Before industrialisation, when the most significant economic activities in most European countries were small-scale farming and artisan handicrafts, social structures remained essentially as they had been during the Middle Ages.
Before the Industrial Revolution, artisans with specialised skills produced most of Europe’s manufactured goods. Their work was governed by the traditions of their craft and the limits of available resources.
Is AI the automation revolution of the knowledge and information era?
With AI becoming increasingly mature and intuitive, what Sal Khan’s talk demonstrates is the fact that there is a lot of innovation waiting in the wings to be developed through the use of large language models like Chat GPT 4, etc. His examples of using it for reading comprehension, clarifying mathematical concepts, etc., are groundbreaking.
So, if you are in a manufacturing industry, using these AI-based tools for quality testing, design, inventory optimisation, production training, resolving machine breakdowns, etc., could be significant use cases that may not have been possible hitherto due to the scarcity of human resources, fragmented knowledge repositories etc. Or if you are in healthcare, seeking a second opinion, taking references of treatment methods, uploading reports and seeking advice from the best physician who may help you anywhere in the world are examples of innovation waiting to happen. In the customer service industry, intuitive handling of customer queries as if there is expert support right at anybody’s fingertips, new ways of resolution of product problems, new formats of service handbooks, etc., can get AI-powered, which till now could not be scaled due to lack of human resources or limited expertise availability.
The future could increasingly become ‘Hybrid AI Experiences’. There will be a mix of human intelligence enhanced by Artificial Intelligence. There will be a seamless handshake between human intelligence and experience on one side, along with AI acting as a catalyst with an ‘incredible intelligence repository’ that could be leveraged to solve problems or extend help wherever needed.
Like how robots transformed manufacturing, AI will change the current knowledge economy, which is now severely constrained by the availability of expert human resources. Hence, using Super Tutors in education to provide personalised learning support, Super Coaches to train young but talented sports beginners, Super Docs to lend second opinions, and Super coders who can write codes for any problem could become a reality soon.
If any industry or firm looks at AI through the ‘lens of scarce resources’, which is limiting the scalability of their services or offerings, there could be a host of AI-powered product innovations or platforms that can enable ‘transformational innovation’ which can redesign and reimagine ‘production experiences’, ‘transactional experiences’, ‘service experiences’, ‘engagement experiences’ etc.

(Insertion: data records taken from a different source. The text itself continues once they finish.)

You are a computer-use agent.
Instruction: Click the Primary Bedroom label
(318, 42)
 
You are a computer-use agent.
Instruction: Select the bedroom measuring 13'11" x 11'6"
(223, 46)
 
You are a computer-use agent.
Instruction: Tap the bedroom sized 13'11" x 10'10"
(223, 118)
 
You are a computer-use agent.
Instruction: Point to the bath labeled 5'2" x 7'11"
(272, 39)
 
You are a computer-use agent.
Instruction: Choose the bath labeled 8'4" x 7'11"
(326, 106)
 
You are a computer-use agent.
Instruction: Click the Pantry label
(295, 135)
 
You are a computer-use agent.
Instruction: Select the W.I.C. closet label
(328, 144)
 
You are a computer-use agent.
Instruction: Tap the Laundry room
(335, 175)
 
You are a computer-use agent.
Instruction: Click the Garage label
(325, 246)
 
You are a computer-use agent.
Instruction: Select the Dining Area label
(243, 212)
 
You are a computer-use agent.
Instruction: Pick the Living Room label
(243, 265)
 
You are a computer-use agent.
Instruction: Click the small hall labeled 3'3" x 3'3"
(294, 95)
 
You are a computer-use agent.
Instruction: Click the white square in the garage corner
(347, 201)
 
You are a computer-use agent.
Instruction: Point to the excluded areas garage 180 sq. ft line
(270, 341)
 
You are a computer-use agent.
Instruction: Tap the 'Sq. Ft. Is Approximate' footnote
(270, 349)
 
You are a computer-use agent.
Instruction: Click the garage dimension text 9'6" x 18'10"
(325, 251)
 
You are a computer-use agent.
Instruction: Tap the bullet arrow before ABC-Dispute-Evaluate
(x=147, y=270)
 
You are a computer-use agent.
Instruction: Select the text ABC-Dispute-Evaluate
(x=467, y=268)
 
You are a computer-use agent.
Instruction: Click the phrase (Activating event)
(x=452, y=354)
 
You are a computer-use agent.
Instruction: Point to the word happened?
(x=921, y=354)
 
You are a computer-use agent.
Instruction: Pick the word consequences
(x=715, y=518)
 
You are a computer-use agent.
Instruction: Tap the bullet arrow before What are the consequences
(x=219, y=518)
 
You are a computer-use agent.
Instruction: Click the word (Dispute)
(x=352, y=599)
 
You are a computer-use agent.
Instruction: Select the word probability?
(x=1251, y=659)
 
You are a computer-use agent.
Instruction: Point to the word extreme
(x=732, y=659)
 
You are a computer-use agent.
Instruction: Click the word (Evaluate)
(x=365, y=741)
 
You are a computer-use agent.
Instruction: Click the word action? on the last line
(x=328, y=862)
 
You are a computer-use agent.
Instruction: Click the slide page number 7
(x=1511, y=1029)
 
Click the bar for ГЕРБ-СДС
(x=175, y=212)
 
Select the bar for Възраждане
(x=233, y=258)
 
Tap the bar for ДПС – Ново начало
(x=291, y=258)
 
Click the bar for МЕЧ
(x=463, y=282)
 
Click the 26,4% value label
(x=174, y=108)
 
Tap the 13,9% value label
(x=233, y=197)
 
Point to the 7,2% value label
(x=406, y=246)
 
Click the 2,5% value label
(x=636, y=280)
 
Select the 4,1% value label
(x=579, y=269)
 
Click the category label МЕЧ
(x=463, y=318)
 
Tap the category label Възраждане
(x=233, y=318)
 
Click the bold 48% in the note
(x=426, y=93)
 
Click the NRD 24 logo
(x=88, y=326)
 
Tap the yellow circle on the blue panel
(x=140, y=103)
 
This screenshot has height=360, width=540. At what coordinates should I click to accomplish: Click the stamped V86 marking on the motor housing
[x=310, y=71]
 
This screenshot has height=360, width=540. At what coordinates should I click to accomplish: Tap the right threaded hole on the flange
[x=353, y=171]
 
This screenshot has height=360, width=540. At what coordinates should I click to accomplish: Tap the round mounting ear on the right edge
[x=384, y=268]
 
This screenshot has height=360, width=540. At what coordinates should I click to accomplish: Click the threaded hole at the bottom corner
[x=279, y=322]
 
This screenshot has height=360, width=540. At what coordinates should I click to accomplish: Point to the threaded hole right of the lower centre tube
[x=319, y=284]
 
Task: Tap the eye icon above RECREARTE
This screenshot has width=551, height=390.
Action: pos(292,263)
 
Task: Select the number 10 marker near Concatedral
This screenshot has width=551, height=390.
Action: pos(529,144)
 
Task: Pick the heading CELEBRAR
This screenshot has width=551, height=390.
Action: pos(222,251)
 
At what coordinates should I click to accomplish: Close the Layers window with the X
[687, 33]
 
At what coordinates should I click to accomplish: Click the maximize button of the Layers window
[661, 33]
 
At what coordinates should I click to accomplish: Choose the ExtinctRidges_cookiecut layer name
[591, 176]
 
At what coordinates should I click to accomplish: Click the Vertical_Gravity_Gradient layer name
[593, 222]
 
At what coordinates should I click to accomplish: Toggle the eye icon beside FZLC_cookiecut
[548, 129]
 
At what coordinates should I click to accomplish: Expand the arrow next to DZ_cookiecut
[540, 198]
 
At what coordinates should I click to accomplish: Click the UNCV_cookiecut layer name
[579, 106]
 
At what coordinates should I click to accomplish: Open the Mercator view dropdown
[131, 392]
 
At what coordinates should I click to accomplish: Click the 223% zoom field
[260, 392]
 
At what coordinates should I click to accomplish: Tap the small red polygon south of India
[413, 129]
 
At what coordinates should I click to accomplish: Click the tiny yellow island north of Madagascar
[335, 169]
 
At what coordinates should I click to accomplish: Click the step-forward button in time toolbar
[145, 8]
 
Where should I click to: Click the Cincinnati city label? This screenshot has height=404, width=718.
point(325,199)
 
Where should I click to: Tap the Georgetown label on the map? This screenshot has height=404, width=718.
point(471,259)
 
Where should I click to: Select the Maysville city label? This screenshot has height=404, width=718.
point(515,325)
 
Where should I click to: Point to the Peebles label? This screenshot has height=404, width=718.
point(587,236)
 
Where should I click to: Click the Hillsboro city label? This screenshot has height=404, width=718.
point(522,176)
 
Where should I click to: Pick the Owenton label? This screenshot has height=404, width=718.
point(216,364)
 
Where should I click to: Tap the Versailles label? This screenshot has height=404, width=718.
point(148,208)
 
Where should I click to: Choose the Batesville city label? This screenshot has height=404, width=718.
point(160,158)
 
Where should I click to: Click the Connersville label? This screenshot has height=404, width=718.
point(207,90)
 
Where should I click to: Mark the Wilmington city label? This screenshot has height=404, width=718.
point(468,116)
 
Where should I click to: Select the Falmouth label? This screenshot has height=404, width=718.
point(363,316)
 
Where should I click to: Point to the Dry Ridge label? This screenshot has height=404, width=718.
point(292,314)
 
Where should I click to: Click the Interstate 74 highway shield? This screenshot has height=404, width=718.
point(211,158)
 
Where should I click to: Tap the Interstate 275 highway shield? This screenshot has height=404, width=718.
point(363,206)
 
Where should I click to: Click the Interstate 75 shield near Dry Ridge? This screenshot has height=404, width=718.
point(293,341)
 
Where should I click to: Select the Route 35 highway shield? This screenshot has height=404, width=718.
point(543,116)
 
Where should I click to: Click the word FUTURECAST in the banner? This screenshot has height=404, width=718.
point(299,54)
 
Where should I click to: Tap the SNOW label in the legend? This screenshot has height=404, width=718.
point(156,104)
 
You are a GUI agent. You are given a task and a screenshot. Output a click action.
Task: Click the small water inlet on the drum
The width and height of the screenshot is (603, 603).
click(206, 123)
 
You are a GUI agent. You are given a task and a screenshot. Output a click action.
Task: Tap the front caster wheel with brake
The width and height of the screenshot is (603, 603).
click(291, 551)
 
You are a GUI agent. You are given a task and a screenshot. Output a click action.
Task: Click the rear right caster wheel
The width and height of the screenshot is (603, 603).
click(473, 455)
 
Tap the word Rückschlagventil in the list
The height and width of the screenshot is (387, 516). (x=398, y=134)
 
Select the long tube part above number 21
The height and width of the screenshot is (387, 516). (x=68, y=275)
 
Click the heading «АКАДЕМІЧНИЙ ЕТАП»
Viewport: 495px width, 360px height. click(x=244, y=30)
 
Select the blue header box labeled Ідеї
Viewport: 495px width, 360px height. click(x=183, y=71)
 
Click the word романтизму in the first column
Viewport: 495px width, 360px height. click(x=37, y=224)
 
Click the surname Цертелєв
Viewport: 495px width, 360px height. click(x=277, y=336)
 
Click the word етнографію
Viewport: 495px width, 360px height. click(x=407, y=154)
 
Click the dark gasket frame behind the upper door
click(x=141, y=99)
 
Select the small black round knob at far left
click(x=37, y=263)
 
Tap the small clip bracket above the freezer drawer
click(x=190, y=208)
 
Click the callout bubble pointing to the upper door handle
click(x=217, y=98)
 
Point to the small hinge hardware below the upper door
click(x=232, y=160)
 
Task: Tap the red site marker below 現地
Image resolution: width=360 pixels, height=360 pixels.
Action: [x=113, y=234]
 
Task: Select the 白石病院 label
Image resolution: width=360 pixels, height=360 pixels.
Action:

The industrial era automation drove the ‘Scale of Production of Goods’. In contrast, the knowledge and information era automation will drive the ‘Scale of delivery of Services’ using the power of AI. If the industrial era displaced the artisans, the AI era will replace today's knowledge workers, and there will be a renaissance of artisans!
AI can truly help and transform businesses if they adopt ‘intelligent innovation’ rather than ‘mindless automation’. And if you are a knowledge worker, hoarding expertise for premium pay will not work anymore. You will need to learn to be a part of a network of experts rather than a siloed specialist.
Some of the lessons we learnt from this week’s mission:
To be interesting, be interested. This is a fundamental need to be a great conversationalist.
Challenging conversations require adequate care and connection from the person who delivers the message to the person who receives the message.
AI will be a saviour rather than a destroyer of many industries and business models.